In the upper face, the most serious side effects of BTX treatment include asymmetry, ptosis, and, rarely, diplopia or ectropion. Skillful injection technique and precise toxin placement significantly reduce the occurrence of these temporary side effects. Anecdotal observations indicate a decrease in ptosis induction from approximately 4% in inexperienced physicians using BTX injections in the upper face to 0.5% with practice.
Complications from platysma injections may involve bruising, drooling, corner-of-the-mouth downturn, neck muscle weakness, and dysphagia. Injections in this area can result in lip or mouth asymmetry.
BTX injections for hyperhidrosis of the palms and soles may cause temporary muscle weakness, necessitating caution when treating individuals requiring a strong grip (e.g., tennis players) or manual dexterity (e.g., piano players).
BTX has been linked to unmasking underlying myasthenia gravis in one patient, making its use contraindicated in those with myasthenia gravis, systemic lupus, and other autoimmune disorders with a preexisting neuromuscular condition.

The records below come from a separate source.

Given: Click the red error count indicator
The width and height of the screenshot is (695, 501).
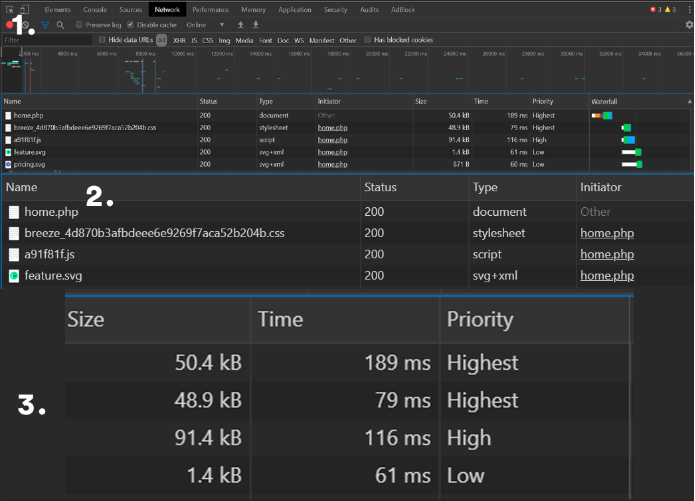Looking at the screenshot, I should click(x=655, y=9).
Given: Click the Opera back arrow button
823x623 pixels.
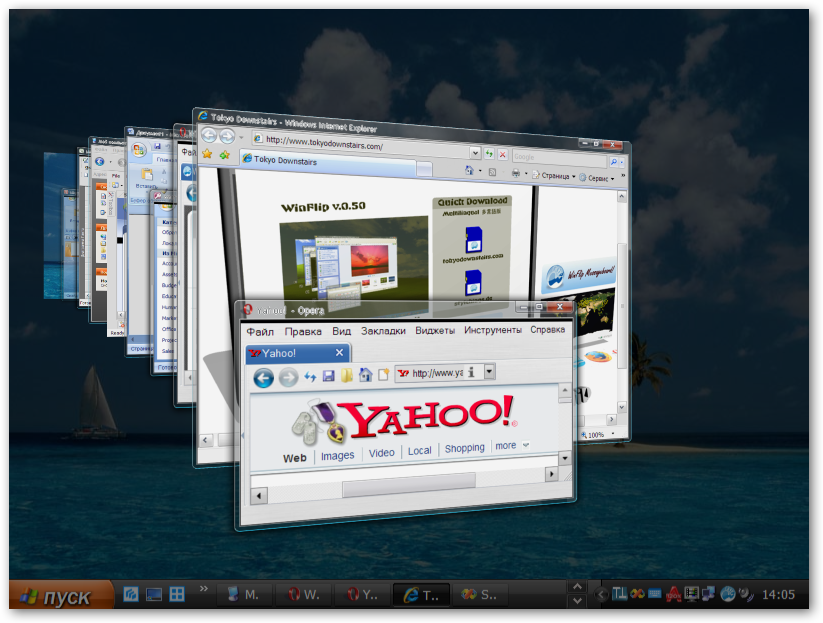Looking at the screenshot, I should [x=263, y=377].

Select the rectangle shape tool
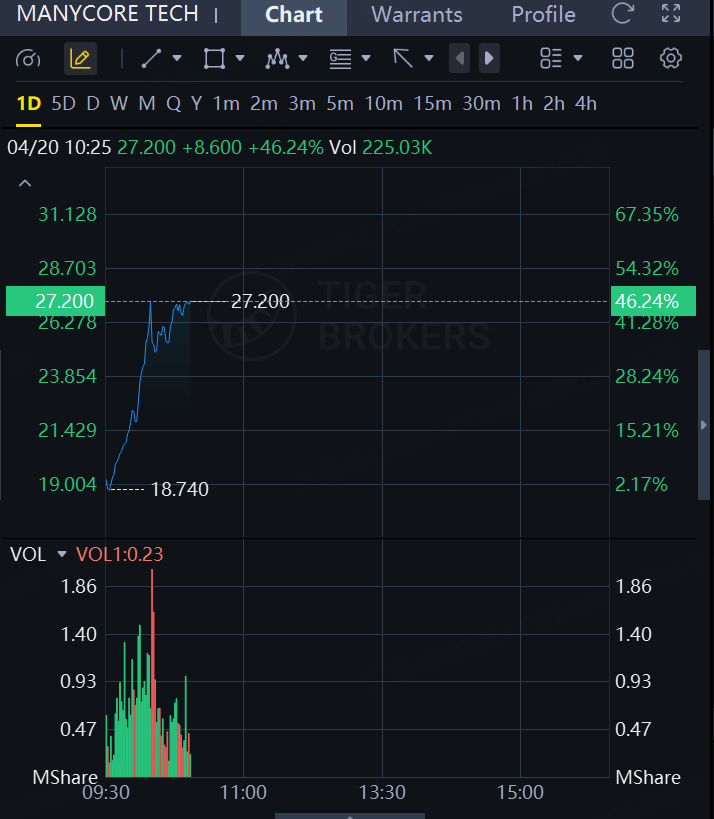pyautogui.click(x=213, y=59)
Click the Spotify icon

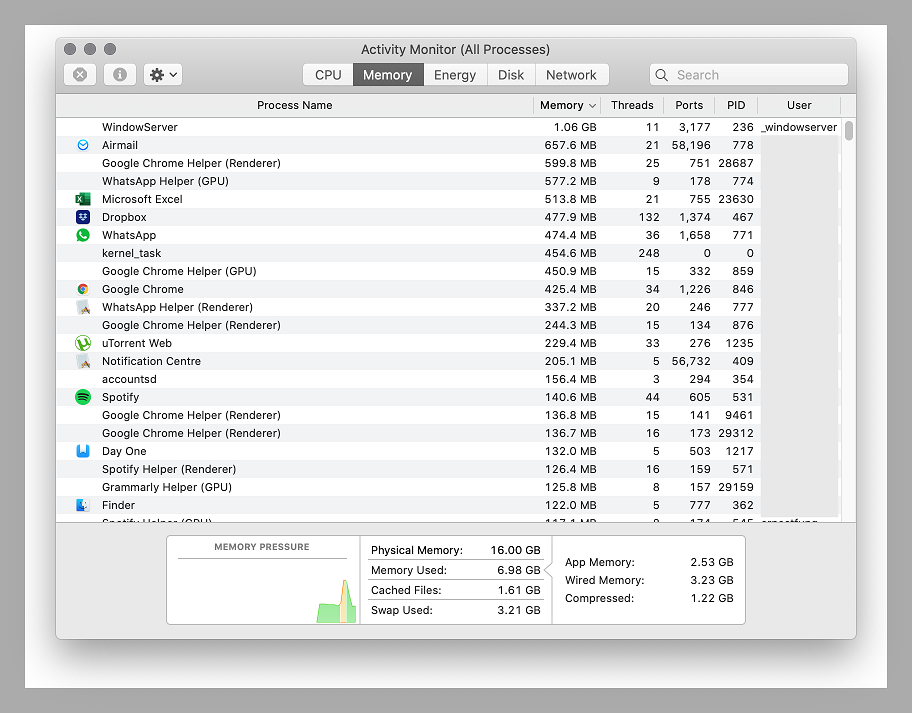point(83,397)
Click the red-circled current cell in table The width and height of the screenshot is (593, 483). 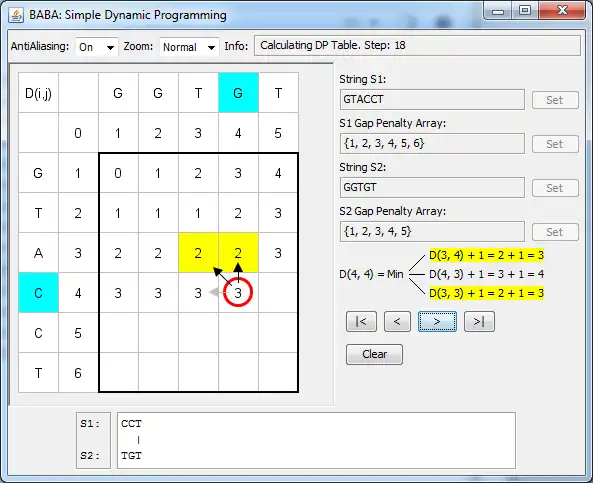238,292
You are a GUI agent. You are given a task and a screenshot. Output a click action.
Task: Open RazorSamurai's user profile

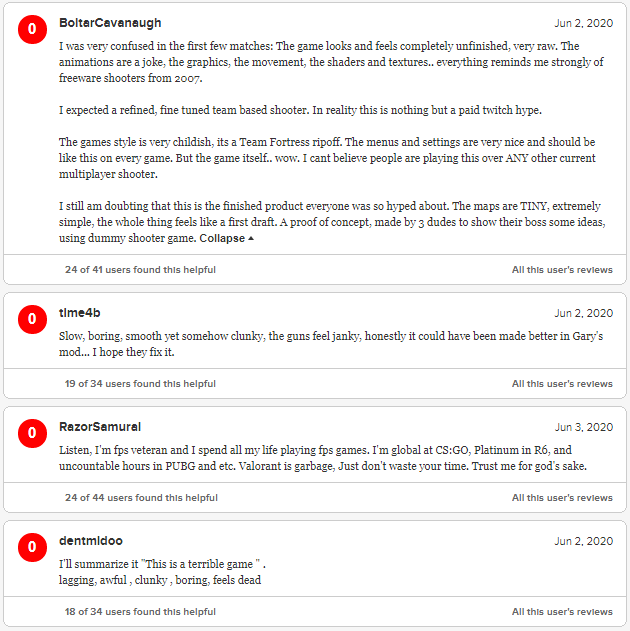pyautogui.click(x=100, y=427)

Postmarketing reports suggest the potential spread of BTX products beyond the injection site, leading to symptoms such as asthenia, generalized muscle weakness, diplopia, ptosis, dysphagia, dysphonia, dysarthria, urinary incontinence, and breathing difficulties. However, side effects with BTX for cosmetic use are generally rare and minimal, and BTX is considered a safe and effective tool for facial rejuvenation.
Binding or neutralizing antibody formation can occur in patients treated with botulinum toxin. Reassuringly, this phenomenon occurs in less than 1% of patients and rarely leads to loss of treatment efficacy. IncobotulinumtoxinA, a formulation free of complexing proteins, is a suitable option for patients in whom botulinum immunoresistance is suspected.
OTHER CONSIDERATIONS
Reconstitution
BTX requires reconstitution with sterile saline prior to use. For a 100-unit vial of onabotulinumtoxinA, incobotulinumtoxinA, LetibotulinumtoxinA or prabotulinumtoxinA, dilution with 2.5 mL of sterile 0.9% sodium chloride is recommended. A dilution volume of 2.5 mL is also recommended for a 300-unit vial of abobotulinumtoxinA. A 100-unit vial of Daxxify should be reconstituted with 1.2 mL of sterile saline. Dilution volumes vary in clinical practice, as lower volumes may be preferred to minimize diffusion and provide more precise delivery of toxin. Higher dilution volumes may be preferred for larger treatment areas.
Once reconstituted, BTX can be stored for future use. Product labels state that BTX should be stored in a refrigerator (2° to 8°C) and used within 24 hours. In clinical practice, however, BTX is routinely stored for greater than 1 week and used safely for other patients. Studies have shown that BTX remains effective for at least 6 weeks after reconstitution.